In many causal inference settings, especially when estimating the Average Treatment effect on the Treated (ATT), we have far more controls than treated units. Forcing each treated unit to pair with only one control discards useful data and limits efficiency.
One Too Many or 1-to-Many?
The choice between one-to-one and one-to-many matching involves a fundamental trade-off between bias and variance. One-to-many matching is typically optimal when you have a large pool of control units relative to treated units, noisy outcomes that benefit from averaging, or when match quality degrades slowly (the second and third best matches are nearly as good as the first). In these settings, the variance reduction from using additional matches outweighs the bias from including slightly lower-quality controls.

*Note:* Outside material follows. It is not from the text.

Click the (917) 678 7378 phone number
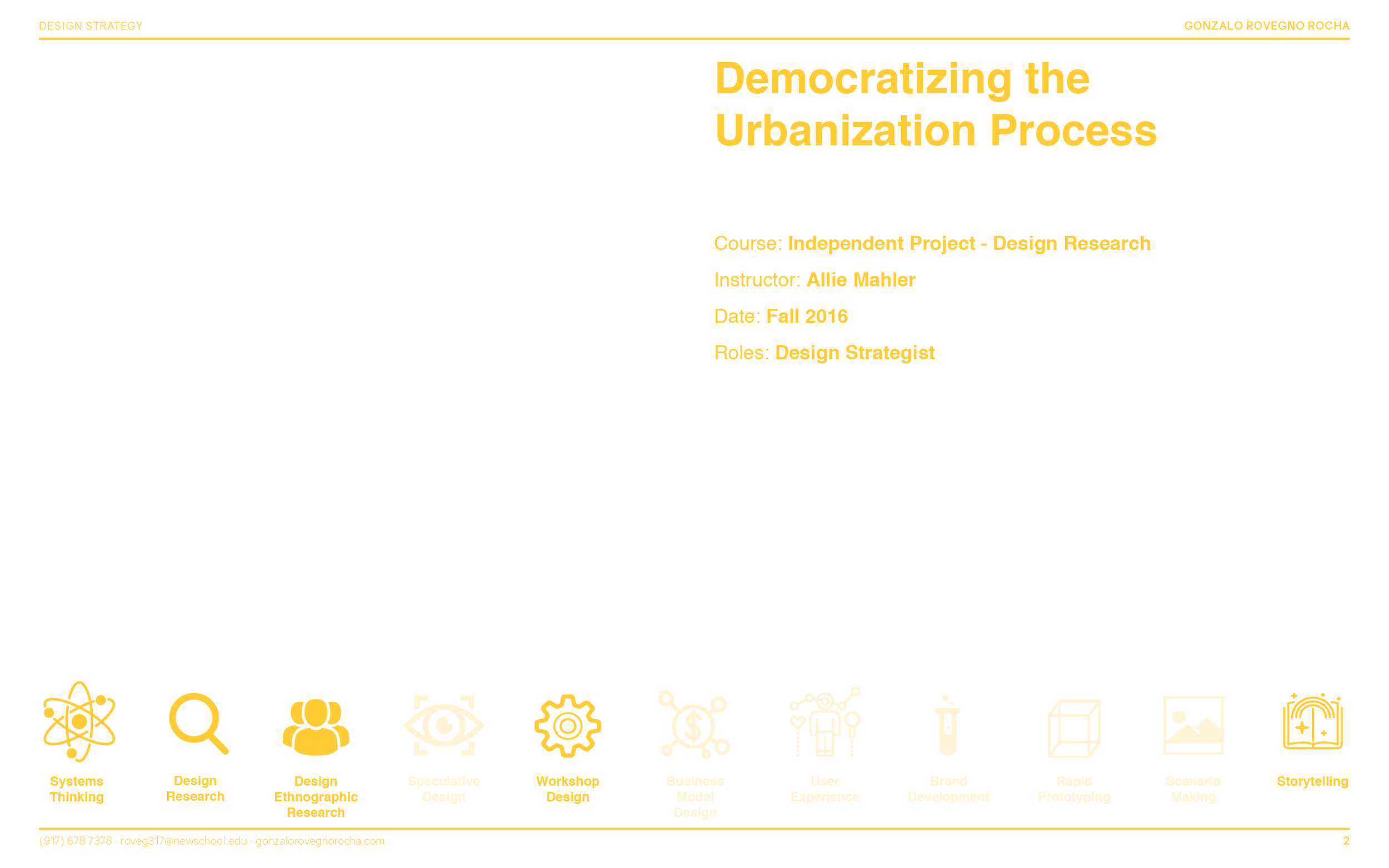The image size is (1389, 868). (75, 841)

Conversely, one-to-one matching is preferred when match quality drops sharply after the first match, when you have abundant high-quality matches for all treated units, or when treatment effects are highly heterogeneous and require precise individual counterfactuals. The optimal choice depends on your specific data structure—control-to-treated ratios, covariate overlap, outcome noise levels—and can be evaluated empirically by examining match quality distributions across ranks and conducting sensitivity analyses across different matching ratios.
One-to-How-Many?
We can select the optimal number of matches (k) in a data-driven way if we have experimental benchmark data. Or we can use:
- Cross-validation: Hold out a subset of control units, pretend they are "treated," match them to controls, and see how well their outcomes are predicted as a function of k.

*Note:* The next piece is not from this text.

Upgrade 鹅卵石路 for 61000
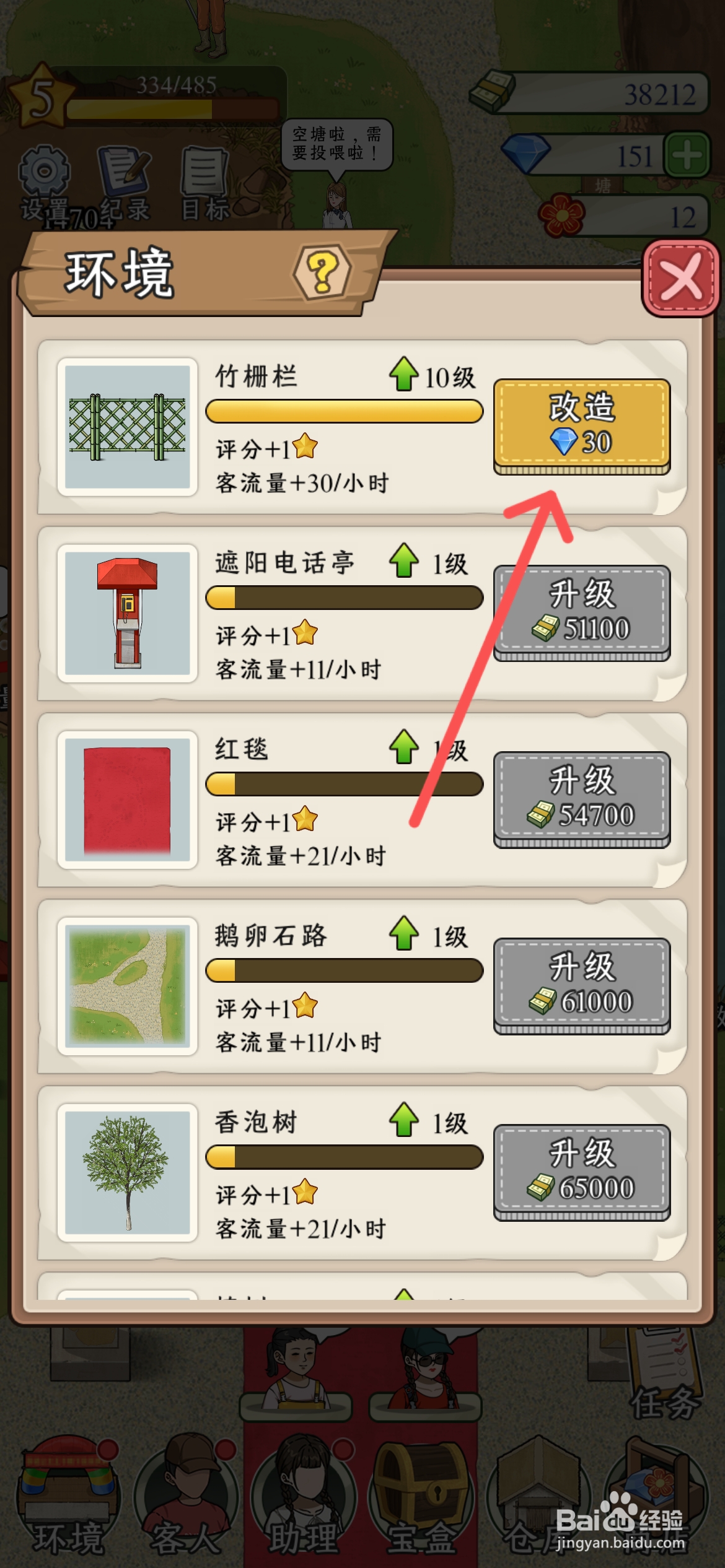This screenshot has height=1568, width=725. pyautogui.click(x=581, y=985)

- Caliper-based selection: Set a threshold (based on domain knowledge, covariate balance, or common heuristics like 0.2 SD of propensity score), and use all controls within that distance as matches.
Implementation of 1-to-many
There are three approaches to solving 1-to-many:
- Min-Cost Max-Flow (Optimal 1-to-k)
Generalizing to 1-to-k (or variable-ratio) matching, the field has established the use of min-cost max-flow algorithms. Here, each treated unit becomes a supply node with k units, each control is a demand node (capacity 1), and edge weights represent matching costs (e.g., Euclidean distance). The network flow solution finds the globally optimal assignment, meeting all constraints. This approach is foundational in modern matching literature and implemented in R’soptmatch
, Python’snetworkx
, and various optimization libraries (see Hansen 2007, Kallus 2020, Stuart 2010). - Sequential Hungarian (Greedy, Iterative Assignment)
A practical, heuristic alternative is to iteratively apply the Hungarian algorithm. In each of k rounds, we solve the 1-to-1 assignment problem for unmatched treated and controls, record the matches, and remove used controls from the pool. This sequential approach is locally optimal at each step, simple to code using standard Hungarian routines, and commonly used in practice for moderate k or large datasets. However, it does not guarantee global optimality across all matches. Variants of this heuristic have been described in applied statistics and econometrics, especially for approximate matching without full optimization (see Abadie & Imbens 2016). - Graph Duplication (“Blow-up” Hungarian)
A theoretically elegant but underused method is to duplicate each treated unit k times, creating an expanded cost matrix, and solve a standard Hungarian assignment on this larger problem. The resulting matches can be mapped back to the original units to yield a globally optimal 1-to-k assignment. This method is mathematically equivalent to the min-cost flow solution but is rarely implemented in practice, likely due to computational concerns when k or sample sizes are large. Nevertheless, for moderate k and dataset size, this approach is clean, preserves optimality, and leverages robust Hungarian algorithm implementations.